- [Problems to solve]:
1. In the thread about scaling cron jobs, repeat the passage from "2. With thousands" to "with some servers?", switching "cron jobs" to "scheduled jobs".
2. List the potential pitfalls that the original poster of the thread about scaling cron jobs says they can already foresee.
3. Extend the thread about scaling cron jobs, picking up after its final line.
# Start of Page text
0

I'm about to undertake a large project, where I'll need scheduled tasks (cron jobs) to run a script that will loop through my entire database of entities and make calls to multiple API's such as Facebook, Twitter & Foursquare every 10 minutes. I need this application to be scalable.

I can already foresee a few potential pitfalls...

  1. Fetching data from API's is slow..
  2. With thousands of records (constantly increasing) in my database, it's going to take too much time to process every record within 10 minutes.
  3. Some shared servers only stop scripts running after 30 seconds.
  4. Server issues due to constant intensive scripts running.

My question is how to structure my application...?

  1. Could I create multiple cron jobs to handle small segments of my database (this will have to be automated)?
  2. This will require potentially thousands of cron jobs.. Is that sustainable?
  3. How to bypass the 30 sec issue with some servers?
  4. Is there a better way to go about this?

Thanks!

Danny
  • 993
  • 4
  • 20
  • 39
  • 4
    the biggest issue here is your chose of a a shared sever, it does not sound like the right kind of hosting for this - get a VPS. as to the questions: 1 yes, 2, one cron job could be used to do all the scheduling 3. don't use a shared server 4. see above –  Oct 09 '12 at 19:34
  • If youre looking to do something on this scale then shared servers should not be an issue. You should be looking a VPS or Dedicated server, or multiples. – prodigitalson Oct 09 '12 at 19:36
  • Ok thanks, @Dagon - how can one cron job be used to do all the scheduling if I were to segment my database? I need every record in my database to be processed within 10min, surely I would need multiple cron jobs running. Eg. (cron 1 schedules script.php?records=1-999 & cron 2 schedules script.php?records=1000-1999)? – Danny Oct 09 '12 at 19:47
  • 1 cron job that would check a db to see what it should now be spawning; easier to manage than multiple cron jobs. you should also look at running things in parallel, launch 2 scripts one to get record 1-100 and another to get 2-200 etc. i find one script per core works well, depending what else the server is doing –  Oct 09 '12 at 19:48

2 Answers2

5

I'm about to undertake a large project, where I'll need scheduled tasks (cron jobs) to run a script that will loop through my entire database of entities and make calls to multiple API's such as Facebook, Twitter & Foursquare every 10 minutes. I need this application to be scalable.

Your best option is to design the application to make use of a distributed database, and deploy it on multiple servers.

You can design it to work in two "ranks" of servers, not unlike the map-reduce approach: lightweight servers that only perform queries and "pre-digest" some data ("map"), and servers that aggregate the data ("reduce").

Once you do that, you can establish a performance baseline and calculate that, say, if you can generate 2000 queries per minute and you can handle as many responses, then you need a new server every 20,000 users. In that "generate 2000 queries per minute" you need to factor in:

  • data retrieval from the database
  • traffic bandwidth from and to the control servers
  • traffic bandwidth to Facebook, Foursquare, Twitter etc.
# End of Page text
# Start of Dataset excerpt
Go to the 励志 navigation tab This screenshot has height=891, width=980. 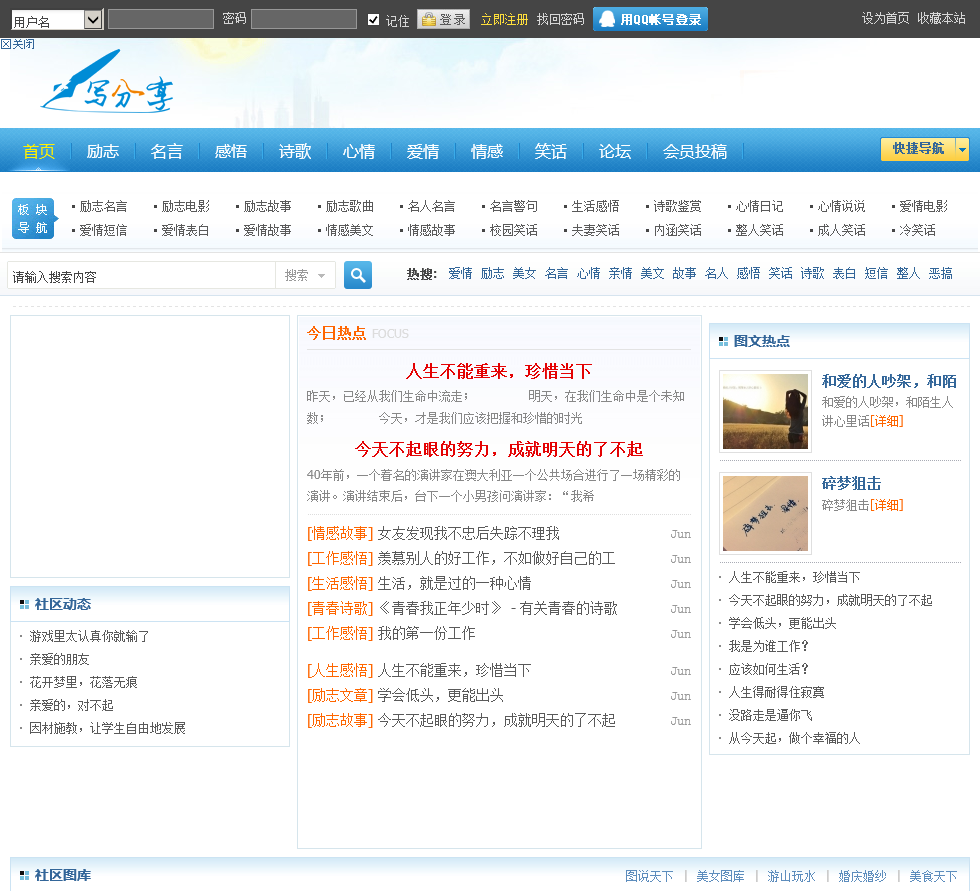point(103,151)
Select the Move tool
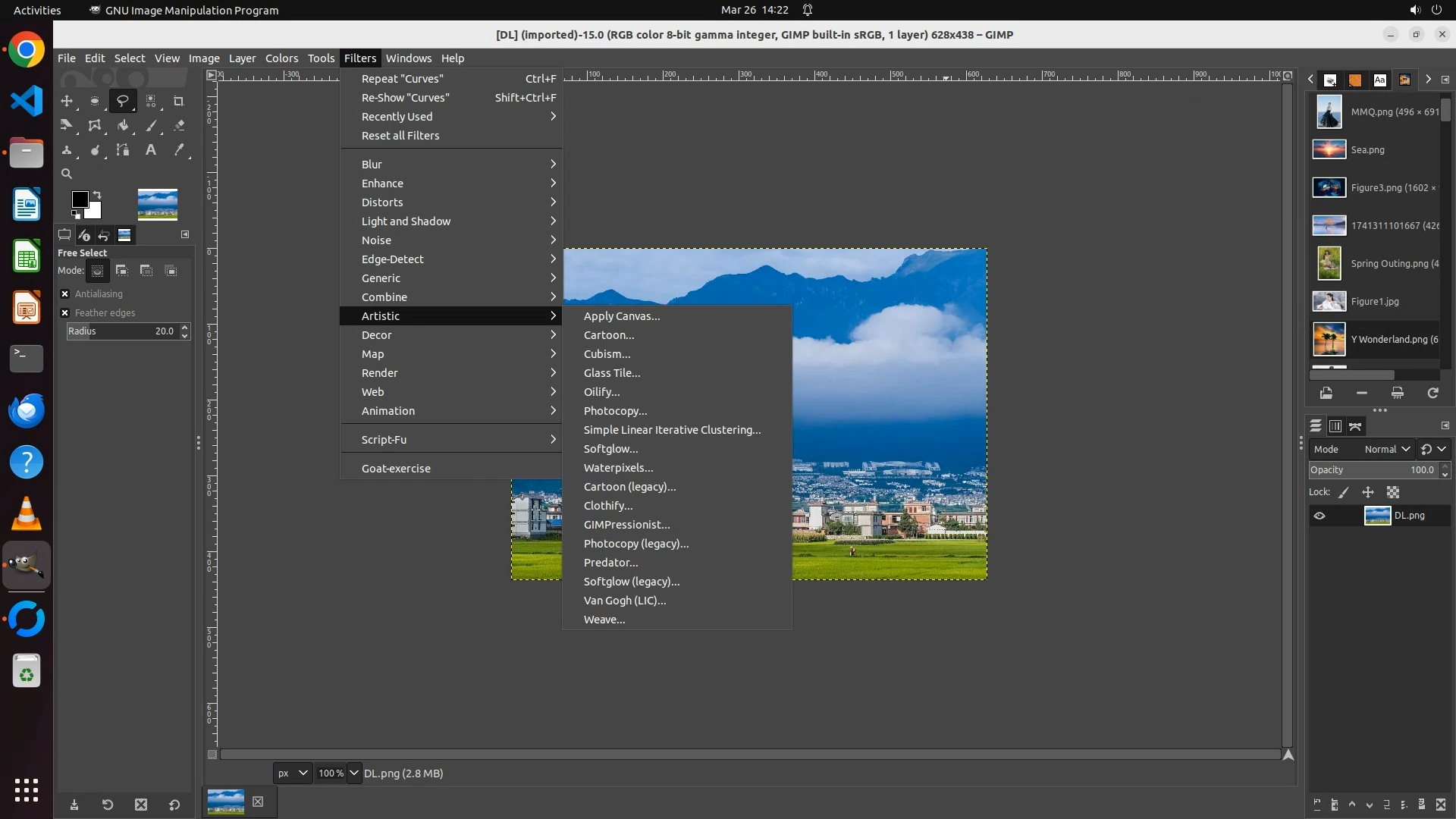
# End of Dataset excerpt
- [Answers in order]:
1.
2. With thousands of records (constantly increasing) in my database, it's going to take too much time to process every record within 10 minutes.
  3. Some shared servers only stop scripts running after 30 seconds.
  4. Server issues due to constant intensive scripts running.

My question is how to structure my application...?

  1. Could I create multiple scheduled jobs to handle small segments of my database (this will have to be automated)?
  2. This will require potentially thousands of scheduled jobs.. Is that sustainable?
  3. How to bypass the 30 sec issue with some servers?

2.
1. Fetching data from API's is slow.
2. With thousands of records (constantly increasing) in the database, it will take too much time to process every record within 10 minutes.
3. Some shared servers only stop scripts running after 30 seconds.
4. Server issues due to constant intensive scripts running.

3.
  • necessity to log locally (and maybe distill and upload log digests to Command and Control)

An advantage of this architecture is that you can start small - a testbed can be built with a single machine running both Connector, Mapper, Reducer, Command and Control and Persistence. When you grow, you just outsource different services to different servers.

On several distributed computing platforms, this also allows you to run queries faster by judiciously allocating Mappers geographically or connectivity-wise, and reduce the traffic costs between your various platforms by playing with, e.g. Amazon "zones" (Amazon has also a message service that you might find valuable for communicating between the tasks)

One note: I'm not sure that PHP is the right tool for this whole thing. I'd rather think Python.

At the 20,000 users-per-instance traffic level, though, I think that you'd better take this up with the guys at Facebook, Foursquare etc. . At a minimum you might glean some strategies such as running the connector scripts as independent tasks, each connector sorting its queue based on that service's user IDs, to leverage what little data locality there might be, and taking advantage of pipelining to squeeze more bandwidth with less server load. At the most, they might point you to bulk APIs or different protocols, or buy you for one trillion bucks :-)

LSerni
  • 55,617
  • 10
  • 65
  • 107
  • Thanks @Iserni, that's exactly what I was looking for. I do some more research around this idea. – Danny Oct 09 '12 at 20:11
2

See http://php.net/manual/en/function.set-time-limit.php to bypass the 30 second limit.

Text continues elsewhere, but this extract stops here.